Allele-Specific Chromatin Effects in the rs12936231 Region (A) Sequencing assay to detect allele-specific FAIRE enrichment and micrococcal nuclease (MNase) sensitivity. The negative strand of the rs12936231 region is shown and the position of the SNP is indicated by an arrow. (B) Genotype effect on FAIRE enrichment for rs12936231, qPCR results on FAIRE-treated LCLs (GG = 4, CG = 7, CC = 3). (C) Association of the rs12936231 alleles with active and inactive chromatin marks as determined by X-ChIP qPCR assays (GG = 4 and CC = 4). (D) Allele-specific CTCF binding detected by X-ChIP qPCR assay in homozygous GG (n = 4) and CC (n = 4) LCLs. For (B), (C), and (D), the error bars were calculated with the mean ± SD for each genotype. (E) Summary diagram for the allele-specific chromatin conformation in the rs12936231 region (left) and gene expression (right) in the ZPBP2-ORMDL3 region.

Figure 5

Gene Reporter Assays for Promoter Haplotypes Carrying the rs12936231 Region Relative luciferase activity of the promoter haplotypes was measured after transient transfection in five different cell lines.

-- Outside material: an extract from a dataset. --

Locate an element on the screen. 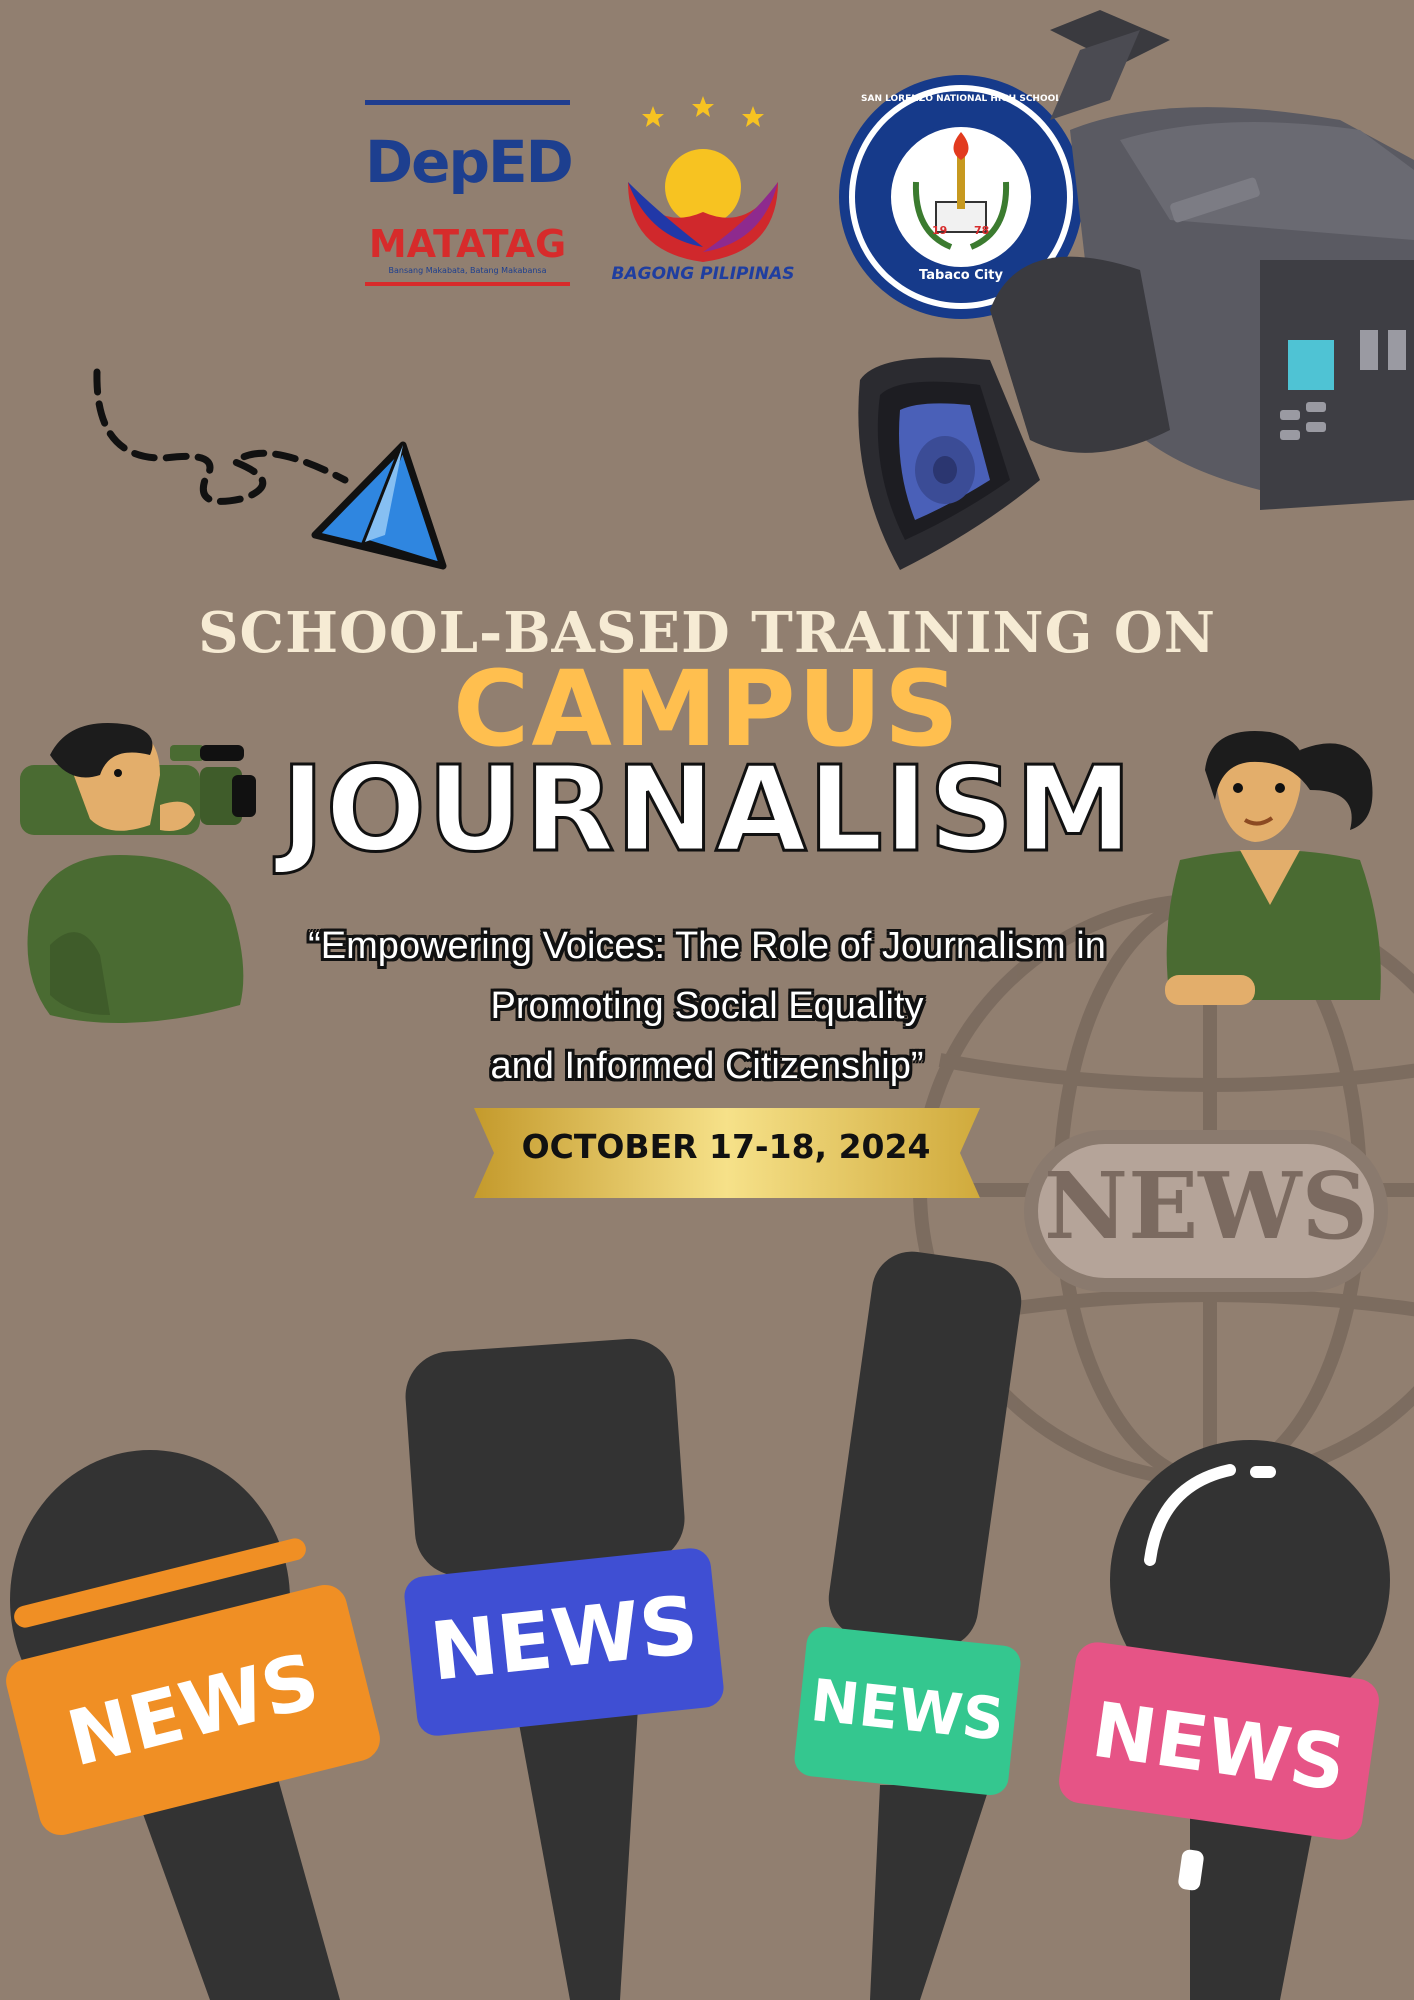 The width and height of the screenshot is (1414, 2000). theme-line-2: Promoting Social Equality is located at coordinates (707, 1006).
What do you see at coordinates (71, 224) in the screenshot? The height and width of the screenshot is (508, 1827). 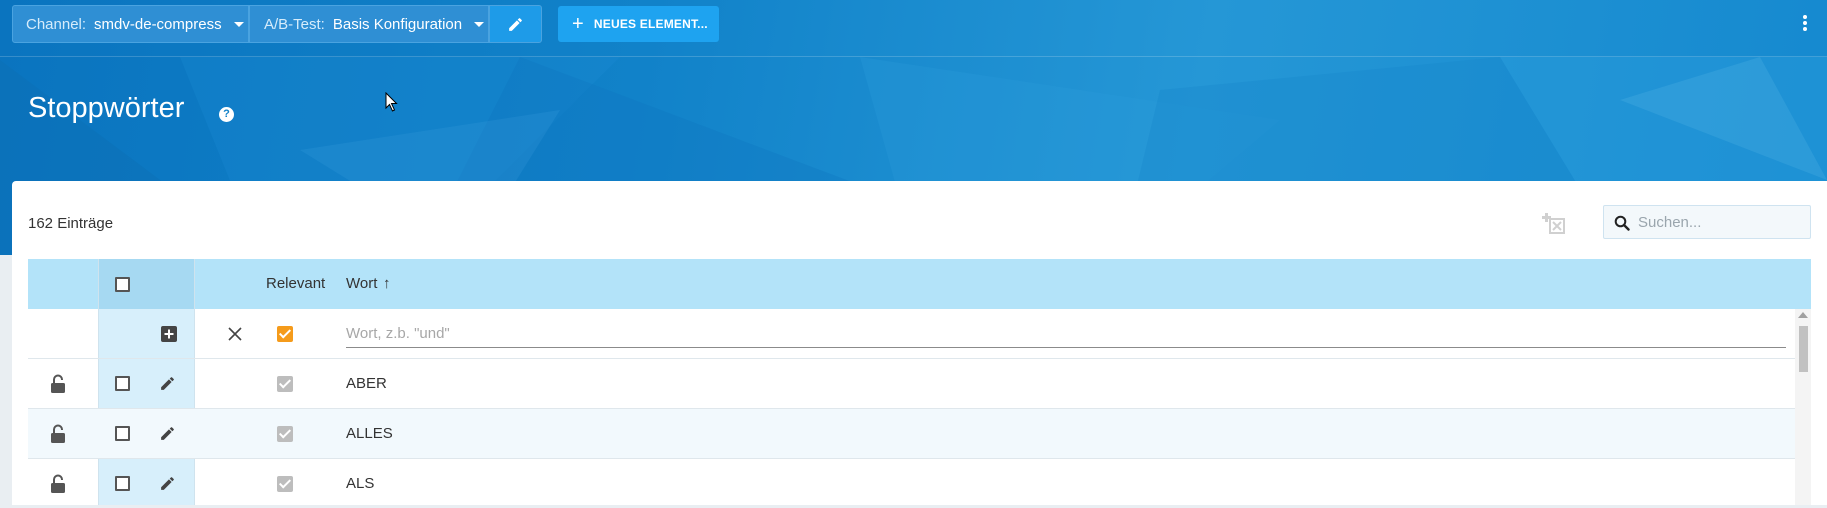 I see `entry-count: 162 Einträge` at bounding box center [71, 224].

Each haplotype was transfected in both sense and antisense and performed in quadruplicates (mean ± SD). The empty promoterless pGL3-Basic vector was used as a negative control. ^∗∗p < 0.01.

Figure 6

Positive EMSA Analyses Showing Allelic DNA-Protein Interactions for SNP rs8067378G>A in LCLs The unlabeled probes used to complete DNA-protein interactions are indicated (+) at the top of each lane. Specific competitors corresponding to the unlabeled allele-specific probes were used in lanes 3, 4, 8, and 9 and a nonspecific competitor was used in lanes 5 and 10. The three predominant allele-specific DNA-protein complexes are indicated by arrows. All other cell types tested showed similarly strong allele-specific effects for this SNP, whereas none of the other SNPs yielded consistently strong EMSA signals (Figure S6).